# Brief:
Output the records that follow, keeping every line exactly as it is.

# Material for this exercise:
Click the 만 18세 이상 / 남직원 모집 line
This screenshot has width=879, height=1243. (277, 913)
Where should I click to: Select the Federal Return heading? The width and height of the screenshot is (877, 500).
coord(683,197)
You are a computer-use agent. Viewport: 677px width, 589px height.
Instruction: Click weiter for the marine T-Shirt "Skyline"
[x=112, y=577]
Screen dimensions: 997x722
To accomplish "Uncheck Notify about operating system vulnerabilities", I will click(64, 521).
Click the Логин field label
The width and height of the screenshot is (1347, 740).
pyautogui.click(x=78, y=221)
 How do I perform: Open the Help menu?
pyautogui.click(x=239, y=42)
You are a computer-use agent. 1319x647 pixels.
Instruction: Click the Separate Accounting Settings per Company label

# Result of this task:
Click the 만 18세 이상 / 남직원 모집 line
This screenshot has width=879, height=1243. (277, 913)
Where should I click to: Select the Federal Return heading? The width and height of the screenshot is (877, 500).
coord(683,197)
You are a computer-use agent. Viewport: 677px width, 589px height.
Instruction: Click weiter for the marine T-Shirt "Skyline"
[x=112, y=577]
Screen dimensions: 997x722
To accomplish "Uncheck Notify about operating system vulnerabilities", I will click(64, 521).
Click the Логин field label
The width and height of the screenshot is (1347, 740).
pyautogui.click(x=78, y=221)
 How do I perform: Open the Help menu?
pyautogui.click(x=239, y=42)
You are a computer-use agent. 1319x647 pixels.
Instruction: Click the Separate Accounting Settings per Company label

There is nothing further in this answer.